This night I found myself incapable of solving likely the very basic task with KNIME – I don’t know why I found it complex. I lough out loud on myself when in 2 hours I couldn’t find out how to do the following:
I have let’s say 2 columns
Column 1 | Column 2
A ---------------1
B--------------- F
C--------------- N
I’d like to make a table with just one column:
Column 1
A
B
C
1
F
N
I planned to continue my search for the solution in the morning but I’m afraid I will spend another couple of hours searching for obvious node. Please help me
Use -Extract Column Header- node → then apply -Column Splitter- on table with generic header → Concatenate the two Tables obtained from the splitter (This should provide the single desired unique column) → use -Insert Column Header- node to put back the header.
Sorry for my quick reply without workflow. May be there is a simpler way to do it but this is what came to my mind first.
Hope it helps. Otherwise I’m sure other solutions will be posted.
your task sounds like the perfect description for the Unpivoting node
In the upper part of the configuration window you can select the value columns. These are the columns which will be written below each other.
In the lower part you can select the retained columns. These are the columns which will be kept from the the original table and will be added accordingly to each row.
Thank you very much, @aworker , @HansS , @Kathrin !
I will try all proposed solutions. Now I’m not so ashamed of myself - the task wasn’t as easy as I expected
I would first ask @DmitryIvanov76 if it’ll always be 2 columns only, or there could be more than 2 columns to merge into 1 column?
@aworker 's suggestion is what I was thinking of (probably unpivot would do as per @Kathrin , but personally I’m not favouring Pivot/Unpivot simply because I’m not familiar with them - I understand transpose, but never got to understand Pivot), but if it will be a lot more columns than just 2, or the number of columns could vary, then @HansS 's solution with loop would tackle that.
Hi @bruno29a ! Happy to see you.
Certainly, it would be better to have solution allowing to work with 1+ number of columns.
In my case the question arose when I worked with networks - at night I solve this issue professionally unprofessional
I split the table by columns, then renamed “Column 2” as “Column 1” and finally concentrate two tables with columns 1 in a single table.

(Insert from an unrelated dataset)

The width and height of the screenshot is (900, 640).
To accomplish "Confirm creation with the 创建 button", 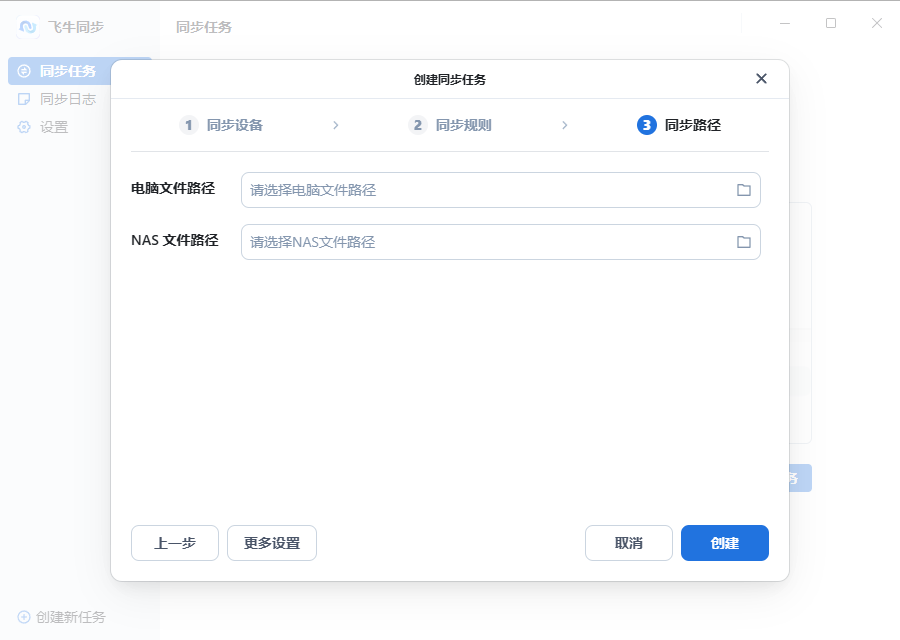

I suppose noone would say that this is a good apporach, but it worked at night (I desperately tried to test if I can make it or not).
Just for information to future readers, @Kathrin’s solution using an -Unpoviting- node does the generic job (as many columns as required) in only one go without need of loops. To get the rows in the right order you would just need to sort them by the newly created column called “Column Names”. @Kathrin’s solution is hence for me the most “professional” and the fastest one
Loop with Column Rename (Regex) worked perfectly with 3+ columns. Regex is still a magic to me despite I made several attempts to learn it.
I absolutely agree with you on Unpivoting solution! It works and likely will be faster than loop, but I can’t mark two solutions in one topic. It would be great to have a kind of video/sample on Unpivoting node. I suppose that a lot of users consider Unpivoting as just a method of getting the table back to normal after pivoting and don’t think that this node is much more powerful. Personally, I will play with unpivoting node and try to implement it in my workflows.
Hey @aworker , I’d argue if the unpivot solution would indeed be the fastest one or not.
The unpivot itself is probably the fastest one, but obviously the solution would not be just to unpivot.
It comes down to number of columns vs number of rows. For the final solution, using unpivot means you have to then apply the sort that you mentioned, and probably to want to also sort by Row Key after sorting on the ColumnNames to be on the safe side. With a large number of rows, the 2 sorts could be slower. In addition, you have to apply column filters, since we want to end up with 1 column, so implementation for row filter could become a problem if the original columns aren’t always the same.
So, I’d say, debatable if it’s the fastest one
EDIT: Also just realized something, sort by ColumnNames would only work if your first column name is < your second column name < your third column name, etc.
It’s working here because alphabetically, Column1 < Column2
You agree with me on what I meant about -Unpivoting-
Yes indeed, but as I previously said, one just would need to use the -Extract Header- node to be in this case. This is cost-less and makes the solution generic.
If I had many columns and rows, I would go for the -Unpivoting- solution rather than using loops. My experience with loops is that they are almost always slower than solutions without them. But definitely, this may be sometimes data dependent and one would need to implement both solutions and test them in parallel with meaningful data to know exactly which one is best.
Just to end, I believe people have here now enough hints to try and chose the solution that fits best to them
Hello, i learned this trick. If this is only unifying two columns in one, what you need is to have both columns with the same name and then, use the concatenate node under that name.
Thank you! Simple, quick, works with let’s say 2-5 columns (as the node allows adding more inputs and certainly we can add more Concentrate nodes to the workflow).
Thank you for sharing your trick. That’s exactly what @aworker 's and @HansS 's solutions are both doing
In @HansS case, Knime is doing the concatenation in the background, but with his loop, you don’t have to rename each column one by one individually. You can have 2 columns, or 100 columns, it does not matter, the workflow will automatically work for 2 columns, or 100 columns or any number of columns
Nice discussion and ideas. Definitely not easy as expected. (Think expectation is to be as easy as many other manipulations are easy with KNIME.) Here is solution with Unpivoting (worth learning more about this operation along with pivoting!) followed by GroupBy and Ungroup nodes to have original row order.